Set at least one API key:

export OPENAI_API_KEY=sk-...
export ANTHROPIC_API_KEY=sk-ant-...

Or use Docker Model Runner for local models without API calls.

Credential management in sandboxes uses the proxy injection mechanism. Set environment variables on your host — the proxy injects them into API requests. For agents that require environment variables at startup (some custom installations), set them to placeholder values like proxy-managed — the proxy injects actual credentials regardless.

Resource overhead is the trade-off for isolation. Each sandbox consumes disk space for:

• VM disk image (grows as you build images and install packages)
• Docker images pulled or built inside
• Container layers and volumes

Multiple sandboxes don't share images or layers. Each has its own isolated daemon and storage. Expect several GB per active sandbox.

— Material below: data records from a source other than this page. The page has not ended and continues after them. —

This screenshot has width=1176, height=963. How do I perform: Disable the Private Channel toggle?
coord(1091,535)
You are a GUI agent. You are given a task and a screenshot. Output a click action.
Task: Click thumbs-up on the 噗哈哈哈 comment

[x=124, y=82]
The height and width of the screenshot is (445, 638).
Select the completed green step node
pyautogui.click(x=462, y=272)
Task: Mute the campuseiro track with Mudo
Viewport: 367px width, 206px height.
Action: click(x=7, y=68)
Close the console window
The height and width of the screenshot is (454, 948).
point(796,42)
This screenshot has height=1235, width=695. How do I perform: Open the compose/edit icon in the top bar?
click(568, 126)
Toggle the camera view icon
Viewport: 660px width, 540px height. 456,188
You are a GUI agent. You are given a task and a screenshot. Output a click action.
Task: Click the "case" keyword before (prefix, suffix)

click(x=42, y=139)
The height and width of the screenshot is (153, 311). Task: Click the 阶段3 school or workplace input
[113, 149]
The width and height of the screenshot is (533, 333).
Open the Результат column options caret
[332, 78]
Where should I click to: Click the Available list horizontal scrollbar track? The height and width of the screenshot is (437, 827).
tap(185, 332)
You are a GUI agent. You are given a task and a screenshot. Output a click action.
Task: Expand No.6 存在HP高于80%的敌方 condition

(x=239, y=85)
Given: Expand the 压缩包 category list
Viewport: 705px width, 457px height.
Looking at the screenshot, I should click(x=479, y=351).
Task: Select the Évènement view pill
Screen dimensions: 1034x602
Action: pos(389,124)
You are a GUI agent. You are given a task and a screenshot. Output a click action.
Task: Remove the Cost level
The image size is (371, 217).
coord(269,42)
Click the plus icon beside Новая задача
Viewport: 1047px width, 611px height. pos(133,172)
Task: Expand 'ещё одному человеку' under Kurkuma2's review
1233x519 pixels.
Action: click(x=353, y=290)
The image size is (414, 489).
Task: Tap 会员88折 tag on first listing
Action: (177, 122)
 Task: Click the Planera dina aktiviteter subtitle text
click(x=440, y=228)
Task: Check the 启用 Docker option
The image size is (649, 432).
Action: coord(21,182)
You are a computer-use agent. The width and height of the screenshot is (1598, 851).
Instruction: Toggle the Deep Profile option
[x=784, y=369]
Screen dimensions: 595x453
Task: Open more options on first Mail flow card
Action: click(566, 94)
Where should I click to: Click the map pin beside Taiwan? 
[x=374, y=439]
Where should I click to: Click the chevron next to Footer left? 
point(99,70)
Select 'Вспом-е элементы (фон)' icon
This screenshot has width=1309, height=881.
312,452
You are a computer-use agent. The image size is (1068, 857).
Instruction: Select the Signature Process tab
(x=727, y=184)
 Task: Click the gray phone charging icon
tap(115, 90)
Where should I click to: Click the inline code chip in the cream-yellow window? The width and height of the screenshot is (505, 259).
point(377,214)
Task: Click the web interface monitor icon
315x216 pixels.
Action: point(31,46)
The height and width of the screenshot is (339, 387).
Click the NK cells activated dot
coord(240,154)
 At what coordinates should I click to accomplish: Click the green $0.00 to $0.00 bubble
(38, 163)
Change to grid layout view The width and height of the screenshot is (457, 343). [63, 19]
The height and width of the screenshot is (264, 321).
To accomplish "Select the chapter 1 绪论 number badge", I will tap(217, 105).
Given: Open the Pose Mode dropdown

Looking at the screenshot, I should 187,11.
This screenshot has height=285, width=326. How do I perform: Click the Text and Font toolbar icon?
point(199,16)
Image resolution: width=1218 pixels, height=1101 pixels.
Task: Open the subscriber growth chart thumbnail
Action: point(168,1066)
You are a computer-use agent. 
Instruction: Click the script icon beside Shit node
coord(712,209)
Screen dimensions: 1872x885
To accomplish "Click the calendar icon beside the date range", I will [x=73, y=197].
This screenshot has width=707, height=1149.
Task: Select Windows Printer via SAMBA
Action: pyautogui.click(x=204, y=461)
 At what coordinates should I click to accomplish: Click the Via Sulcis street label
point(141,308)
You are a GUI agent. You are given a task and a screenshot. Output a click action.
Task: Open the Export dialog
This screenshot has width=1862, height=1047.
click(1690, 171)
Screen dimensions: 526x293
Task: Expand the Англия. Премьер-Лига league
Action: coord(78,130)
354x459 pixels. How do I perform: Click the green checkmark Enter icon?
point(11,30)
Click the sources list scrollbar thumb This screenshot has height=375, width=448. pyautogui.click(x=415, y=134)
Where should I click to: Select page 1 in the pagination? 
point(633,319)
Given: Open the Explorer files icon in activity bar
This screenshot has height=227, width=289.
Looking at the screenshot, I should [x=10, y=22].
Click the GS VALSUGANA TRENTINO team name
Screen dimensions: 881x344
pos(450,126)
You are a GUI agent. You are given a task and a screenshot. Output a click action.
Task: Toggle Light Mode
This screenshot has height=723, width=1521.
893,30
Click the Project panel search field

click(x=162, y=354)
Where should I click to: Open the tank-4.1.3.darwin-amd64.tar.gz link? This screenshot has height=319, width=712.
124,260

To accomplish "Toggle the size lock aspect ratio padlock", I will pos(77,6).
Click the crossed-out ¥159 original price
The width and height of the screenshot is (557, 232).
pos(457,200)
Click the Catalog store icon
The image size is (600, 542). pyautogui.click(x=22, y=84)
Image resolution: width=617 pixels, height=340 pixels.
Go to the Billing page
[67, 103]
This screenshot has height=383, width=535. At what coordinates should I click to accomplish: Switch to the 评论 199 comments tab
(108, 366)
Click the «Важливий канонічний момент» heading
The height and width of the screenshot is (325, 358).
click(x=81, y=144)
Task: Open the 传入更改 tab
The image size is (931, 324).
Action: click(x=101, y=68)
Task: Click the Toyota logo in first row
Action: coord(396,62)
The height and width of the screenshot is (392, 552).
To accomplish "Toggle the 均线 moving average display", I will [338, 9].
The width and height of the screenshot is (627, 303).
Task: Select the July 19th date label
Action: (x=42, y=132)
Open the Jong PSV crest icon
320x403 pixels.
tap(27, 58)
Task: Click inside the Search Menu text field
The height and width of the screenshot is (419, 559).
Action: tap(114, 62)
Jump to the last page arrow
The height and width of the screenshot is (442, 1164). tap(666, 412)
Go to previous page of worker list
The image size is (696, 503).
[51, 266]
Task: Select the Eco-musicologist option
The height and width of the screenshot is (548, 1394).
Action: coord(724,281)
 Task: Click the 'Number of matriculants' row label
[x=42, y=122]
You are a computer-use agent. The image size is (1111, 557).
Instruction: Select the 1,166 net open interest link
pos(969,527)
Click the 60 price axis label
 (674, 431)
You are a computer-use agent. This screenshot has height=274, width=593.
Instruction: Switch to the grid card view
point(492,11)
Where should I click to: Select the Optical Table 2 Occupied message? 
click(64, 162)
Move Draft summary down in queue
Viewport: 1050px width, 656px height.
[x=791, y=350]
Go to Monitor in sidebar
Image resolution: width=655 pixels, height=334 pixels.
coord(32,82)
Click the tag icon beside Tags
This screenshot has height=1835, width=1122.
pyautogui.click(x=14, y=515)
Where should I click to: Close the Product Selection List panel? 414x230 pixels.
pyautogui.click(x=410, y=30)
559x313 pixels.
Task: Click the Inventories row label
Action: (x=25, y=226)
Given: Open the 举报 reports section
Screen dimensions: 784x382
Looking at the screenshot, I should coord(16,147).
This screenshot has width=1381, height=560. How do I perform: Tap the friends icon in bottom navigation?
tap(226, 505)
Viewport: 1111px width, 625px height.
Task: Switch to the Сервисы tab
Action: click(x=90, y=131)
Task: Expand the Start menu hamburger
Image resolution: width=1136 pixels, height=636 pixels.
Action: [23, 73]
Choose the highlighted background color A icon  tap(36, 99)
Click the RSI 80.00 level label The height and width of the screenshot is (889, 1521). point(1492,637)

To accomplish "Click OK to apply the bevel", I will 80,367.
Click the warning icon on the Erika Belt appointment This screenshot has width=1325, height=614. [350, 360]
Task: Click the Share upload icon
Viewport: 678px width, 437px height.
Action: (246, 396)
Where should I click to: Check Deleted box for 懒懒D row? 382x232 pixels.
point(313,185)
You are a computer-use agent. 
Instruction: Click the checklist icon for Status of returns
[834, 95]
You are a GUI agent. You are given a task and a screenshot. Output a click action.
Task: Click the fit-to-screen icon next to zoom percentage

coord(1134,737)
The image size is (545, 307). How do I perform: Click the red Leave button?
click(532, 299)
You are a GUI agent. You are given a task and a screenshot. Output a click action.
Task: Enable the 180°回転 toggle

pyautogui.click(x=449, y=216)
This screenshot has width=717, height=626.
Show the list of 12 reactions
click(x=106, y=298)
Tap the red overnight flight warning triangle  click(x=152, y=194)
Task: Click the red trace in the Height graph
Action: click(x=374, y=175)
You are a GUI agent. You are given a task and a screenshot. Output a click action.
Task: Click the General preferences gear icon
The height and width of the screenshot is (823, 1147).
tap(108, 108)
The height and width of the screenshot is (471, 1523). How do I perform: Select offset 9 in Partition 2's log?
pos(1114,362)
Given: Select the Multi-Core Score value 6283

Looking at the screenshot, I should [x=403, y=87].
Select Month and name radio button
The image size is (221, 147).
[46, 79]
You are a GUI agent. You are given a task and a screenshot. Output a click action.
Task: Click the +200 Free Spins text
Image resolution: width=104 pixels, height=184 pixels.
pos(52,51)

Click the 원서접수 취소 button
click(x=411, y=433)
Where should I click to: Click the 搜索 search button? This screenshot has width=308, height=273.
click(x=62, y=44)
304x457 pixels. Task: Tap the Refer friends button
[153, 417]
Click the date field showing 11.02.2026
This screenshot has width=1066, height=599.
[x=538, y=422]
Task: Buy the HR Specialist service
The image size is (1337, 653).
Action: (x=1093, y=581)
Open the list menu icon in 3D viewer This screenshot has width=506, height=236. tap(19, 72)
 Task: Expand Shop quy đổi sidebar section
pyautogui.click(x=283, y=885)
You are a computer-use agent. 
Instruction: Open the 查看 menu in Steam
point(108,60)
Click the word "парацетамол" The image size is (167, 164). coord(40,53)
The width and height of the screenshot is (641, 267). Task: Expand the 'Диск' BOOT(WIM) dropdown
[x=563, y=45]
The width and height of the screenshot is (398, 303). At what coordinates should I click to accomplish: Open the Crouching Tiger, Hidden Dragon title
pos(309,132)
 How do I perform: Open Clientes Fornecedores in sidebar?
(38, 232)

Sandboxes trade higher resource overhead for complete isolation. Use containers when you need lightweight packaging without Docker access. Use sandboxes when you need to give something autonomous full Docker capabilities without trusting it with your host environment.

When to use what:

Approach	Isolation	Agent Docker Access	Host Impact	Use Case
Sandboxes (microVMs)	Hypervisor-level	Private daemon	None — fully isolated	Autonomous agents building/running containers
Container with socket mount	Kernel namespaces	Host daemon (shared)	Agent sees all host containers	Trusted tools that need Docker CLI
Host execution	None	Host daemon	Full — direct system access	Manual development by trusted humans

Sandboxes trade higher resource overhead for complete isolation. Use containers when you need lightweight packaging without Docker access. Use sandboxes when you need to give something autonomous full Docker capabilities without trusting it with your host environment.

CI/CD integration leverages the disposable nature. Spin up a sandbox for each test run. Execute your agent-driven tests, then delete the sandbox. No cleanup required, no state leakage between runs.

Gotchas

Sandboxes cannot communicate with each other. Each VM has its own private network namespace. An agent in one sandbox cannot reach services or containers in another sandbox. Design workflows assuming complete isolation.

No access to host localhost services. The VM boundary prevents direct access to services running on your host machine. Your agent can't connect to localhost:5432 for a PostgreSQL database running on the host. Use public networking or set up port forwarding explicitly.

Disk usage grows unbounded. Each sandbox accumulates images, containers, and packages. Monitor disk usage and remove unused sandboxes with docker sandbox rm. There's no automatic garbage collection.

MCP server configuration requires Docker Desktop integration. Docker-based MCP servers (like docker:duckduckgo) need Docker Desktop's MCP gateway. Self-hosted MCP servers require manual configuration and network access from inside the sandbox.

Credential injection supports limited providers. The proxy automatically injects credentials for OpenAI, Anthropic, Google, GitHub, and a few others. Custom providers require manual credential management inside the sandbox.

Wrap-up

Docker Agent and Sandboxes solve complementary problems: orchestration and isolation. Agent gives you declarative multi-agent workflows with specialized roles and automated handoffs. Sandboxes gives you hypervisor-level isolation with private Docker daemons for safe autonomous execution.

The shift is from prompting one generalist agent to orchestrating teams of specialists. Each focused, each with minimal necessary tools, each running in its own isolated environment. Your host stays untouched. Your agents get the freedom to build, run, and test without permission prompts.

Run docker agent new to generate your first agent team interactively. Start with two agents — a researcher and a writer — before scaling to full development teams. The YAML is composable: once you understand delegation and tool isolation, you can build workflows as simple or sophisticated as your use case demands.